On the 400th anniversary of the founding of San Miguel he was formally adopted as a native son of the town.
He founded a baseball team in San Miguel, and helped the players financially.
In return, they helped him with his other passion, orchid collection.
Encyclia dickinsoniana and Cypripedium dickinsonianum are named after him. He contributed article to the Bulletin of the American Orchid Society
In his old age, after retiring from the Instituto Allende, he became involved in a rural library program,
continuing to help until his death in a car accident on October 27, 1998, when his van ran off the road and fell over a 50 foot cliff.

==Legacy==
Dickinson was one of the prime movers in establishing the conditions under which San Miguel revived economically and became a magnet for
painters and sculptors as well as retirees from the United States.
A campus at the Academia Internacional San Miguel de Allende bears his name.
During the period from the 1950s to the 1970s the Instituto Allende attracted hundreds of students from the United States.
Beat Generation writers including Jack Kerouac and Neal Cassady spent time in the town.
By 2010 almost one tenth of the population, or 8,000 people, came from the United States.

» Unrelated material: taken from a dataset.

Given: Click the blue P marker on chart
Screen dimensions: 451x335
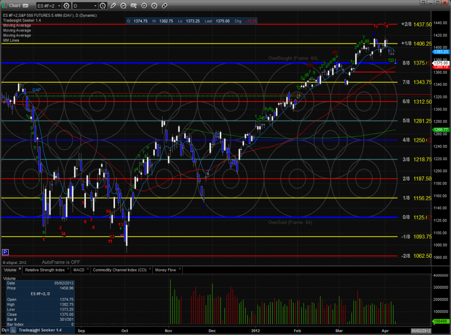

Dickinson tried to get his students aware of the Mexican lifestyle and culture through excursions where they encountered the ordinary people of the region in their homes and workplaces.

==Bibliography==
- Bowman, Heath (1935). "Mexican odyssey"
- Bowman, Heath (1936). "Westward from Rio"
- Bowman, Heath (1937). "Death is incidental: a story of revolution"
- Scott, Tom (1969). "San Miguel de Allende"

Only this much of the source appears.